Re: Transaction ID wraparound: problem and proposed solution

Поиск
Список
Период
Сортировка
От ncm@zembu.com (Nathan Myers)
Тема Re: Transaction ID wraparound: problem and proposed solution
Дата
Msg-id 20010120002924.A2797@store.zembu.com
обсуждение исходный текст
Ответ на Re: Transaction ID wraparound: problem and proposed solution  (Bruce Momjian <pgman@candle.pha.pa.us>)
Список pgsql-hackers
I think the XID wraparound matter might be handled a bit more simply.

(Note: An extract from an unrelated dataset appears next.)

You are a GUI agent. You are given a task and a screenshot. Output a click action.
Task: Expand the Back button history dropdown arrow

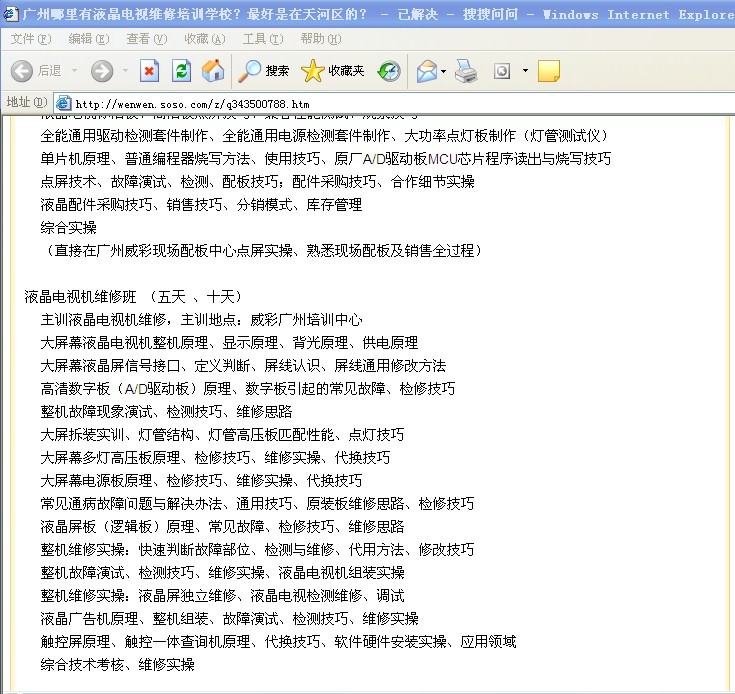point(73,71)
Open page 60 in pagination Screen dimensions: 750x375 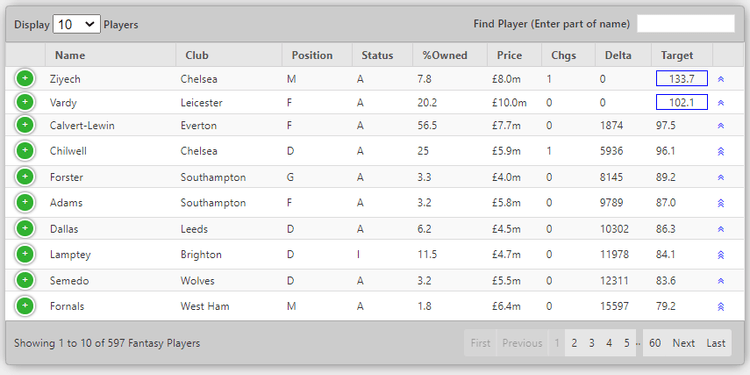[x=655, y=343]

Given a global variable X which is the earliest XID value in use at 
some event (e.g. startup) you can compare two XIDs x and y, using
unsigned arithmetic, with just (x-X < y-X).  This has the further 
advantage that old transaction IDs need be "frozen" only every 4G 
transactions, rather than Tom's suggested 256M or 512M transactions.  
"Freezing", in this scheme, means to set all older XIDs to equal the 
chosen X, rather than setting them to some constant reserved value.  
No special cases are required for the comparison, even for folded 
values; it is (x-X < y-X) for all valid x and y.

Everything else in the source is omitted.